Claudemir Oribe é Mestre em Administração pela Fundação Dom Cabral e Sócio Consultor da QualyPro – claudemir@qualypro.com.br

21/04/2012

De maneira geral as organizações e mesmo os profissionais que nela trabalham, possuem uma forte tendência à adoção de soluções desenvolvidas por outros. A reprodução de soluções, mesmo que bem sucedidas e justificáveis, se apresenta em diversos níveis das relações socioeconômicas das quais fazemos parte. As conseqüências dessa prática generalizada e até mesmo institucionalizada, é que as organizações e pessoas tornam-se semelhantes em suas características básicas. Essa propriedade dá-se o nome de isomorfismo.

O isomorfismo é um conceito proposto por Hannan e Freeman (1977) no célebre artigo The Population Ecology of Organizations após observarem que as organizações parecem desenvolver determinadas características em função dos recursos existentes e da instabilidade ou estabilidade encontrada no ambiente. Apesar das organizações e suas práticas se apresentarem de forma mais diversa nos primeiros estágios do ciclo de vida, há uma forte tendência à homogeneização nos estágios subseqüentes.
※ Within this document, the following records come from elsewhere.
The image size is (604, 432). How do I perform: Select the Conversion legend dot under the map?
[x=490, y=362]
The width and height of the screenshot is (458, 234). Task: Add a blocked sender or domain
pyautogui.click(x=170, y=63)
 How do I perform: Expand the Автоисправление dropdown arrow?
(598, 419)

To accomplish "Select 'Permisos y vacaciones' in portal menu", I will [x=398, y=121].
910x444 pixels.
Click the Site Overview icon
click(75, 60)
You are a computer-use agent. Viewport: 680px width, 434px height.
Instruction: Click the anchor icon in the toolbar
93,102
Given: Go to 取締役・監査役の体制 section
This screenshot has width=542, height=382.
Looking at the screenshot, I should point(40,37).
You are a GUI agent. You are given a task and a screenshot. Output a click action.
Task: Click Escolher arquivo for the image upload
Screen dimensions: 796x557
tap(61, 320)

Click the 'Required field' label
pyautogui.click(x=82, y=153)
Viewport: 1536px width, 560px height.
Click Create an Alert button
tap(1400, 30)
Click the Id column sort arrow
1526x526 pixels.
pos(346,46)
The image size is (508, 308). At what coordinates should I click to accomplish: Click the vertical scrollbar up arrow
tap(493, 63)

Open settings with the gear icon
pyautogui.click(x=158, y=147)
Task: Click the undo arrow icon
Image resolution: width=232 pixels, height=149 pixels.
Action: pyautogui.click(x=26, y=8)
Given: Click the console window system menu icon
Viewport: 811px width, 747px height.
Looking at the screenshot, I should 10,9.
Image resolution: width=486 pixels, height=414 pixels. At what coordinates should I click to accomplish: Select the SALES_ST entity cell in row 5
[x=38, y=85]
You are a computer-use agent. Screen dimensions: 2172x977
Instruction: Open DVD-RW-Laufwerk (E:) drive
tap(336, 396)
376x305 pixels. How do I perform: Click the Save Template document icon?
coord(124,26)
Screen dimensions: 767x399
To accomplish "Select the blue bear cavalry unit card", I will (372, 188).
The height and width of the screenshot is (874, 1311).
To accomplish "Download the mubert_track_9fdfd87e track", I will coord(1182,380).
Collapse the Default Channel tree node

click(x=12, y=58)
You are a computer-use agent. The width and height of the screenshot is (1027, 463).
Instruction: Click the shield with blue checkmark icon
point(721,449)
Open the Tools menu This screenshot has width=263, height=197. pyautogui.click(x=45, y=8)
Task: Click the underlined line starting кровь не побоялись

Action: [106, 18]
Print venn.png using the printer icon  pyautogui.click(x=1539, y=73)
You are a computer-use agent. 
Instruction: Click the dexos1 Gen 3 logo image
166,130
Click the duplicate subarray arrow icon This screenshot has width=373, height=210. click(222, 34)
DiMaggio e Powell (1983) identificaram três mecanismos que provocam mudanças isomórficas institucionais com conseqüências nas organizações: o primeiro seria o isomorfismo coercitivo que é o resultados de pressões formais e informais por outras organizações e entidades das quais a organização é dependente, como por exemplo o governo. Forças coercitivas também se formam por meio da expectativa social dentro do qual a organização funciona (Bertucci, 2000). O segundo é o isomorfismo mimético que é gerado a partir da incerteza, levando as organizações a responder de forma padronizada à um objetivo ou meta. Por fim, há o isomorfismo normativo, calcado sobretudo em padrões de comportamento ou práticas socialmente aceitas num grupo profissional.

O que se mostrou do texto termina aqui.